Stored items —

○ ○ ○

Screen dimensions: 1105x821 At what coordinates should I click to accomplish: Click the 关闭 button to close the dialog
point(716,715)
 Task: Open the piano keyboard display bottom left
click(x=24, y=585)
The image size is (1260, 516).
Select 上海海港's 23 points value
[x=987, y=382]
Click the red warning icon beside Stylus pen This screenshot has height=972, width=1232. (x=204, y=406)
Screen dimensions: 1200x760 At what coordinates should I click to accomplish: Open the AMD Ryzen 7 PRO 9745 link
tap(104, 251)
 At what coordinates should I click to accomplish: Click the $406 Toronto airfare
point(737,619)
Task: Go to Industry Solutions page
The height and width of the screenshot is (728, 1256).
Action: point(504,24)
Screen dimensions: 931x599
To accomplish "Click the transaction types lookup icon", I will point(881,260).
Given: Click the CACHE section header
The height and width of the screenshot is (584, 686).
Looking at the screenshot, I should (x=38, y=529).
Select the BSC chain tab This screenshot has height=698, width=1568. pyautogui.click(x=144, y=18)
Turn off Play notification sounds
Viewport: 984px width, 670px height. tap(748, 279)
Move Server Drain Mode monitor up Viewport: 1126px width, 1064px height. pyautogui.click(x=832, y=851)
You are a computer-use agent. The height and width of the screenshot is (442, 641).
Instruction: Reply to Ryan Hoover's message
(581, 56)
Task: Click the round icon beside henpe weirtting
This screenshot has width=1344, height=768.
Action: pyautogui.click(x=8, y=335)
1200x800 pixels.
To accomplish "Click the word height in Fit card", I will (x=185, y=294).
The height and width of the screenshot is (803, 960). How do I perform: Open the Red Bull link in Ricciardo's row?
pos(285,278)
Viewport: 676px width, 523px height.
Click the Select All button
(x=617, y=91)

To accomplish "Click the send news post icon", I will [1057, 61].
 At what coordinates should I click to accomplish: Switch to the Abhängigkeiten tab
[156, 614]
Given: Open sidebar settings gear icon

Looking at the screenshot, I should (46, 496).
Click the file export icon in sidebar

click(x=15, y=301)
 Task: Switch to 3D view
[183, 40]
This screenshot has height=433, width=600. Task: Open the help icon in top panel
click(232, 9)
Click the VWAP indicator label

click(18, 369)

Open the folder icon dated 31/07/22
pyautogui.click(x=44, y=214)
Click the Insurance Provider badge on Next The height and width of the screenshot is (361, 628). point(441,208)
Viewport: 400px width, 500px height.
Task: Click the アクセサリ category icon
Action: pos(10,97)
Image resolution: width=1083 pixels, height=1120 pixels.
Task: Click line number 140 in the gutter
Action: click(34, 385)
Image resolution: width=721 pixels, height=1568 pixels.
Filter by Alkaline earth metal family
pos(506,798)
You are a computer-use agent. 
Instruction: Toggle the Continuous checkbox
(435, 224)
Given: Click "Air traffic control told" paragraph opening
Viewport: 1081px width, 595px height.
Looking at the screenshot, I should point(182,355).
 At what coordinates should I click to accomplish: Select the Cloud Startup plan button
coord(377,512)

○ ○ ○

Work required — Your task is to copy each line of the entries that includes the word "beside".

Completed exercise —
Click the red warning icon beside Stylus pen This screenshot has height=972, width=1232. (x=204, y=406)
Task: Click the round icon beside henpe weirtting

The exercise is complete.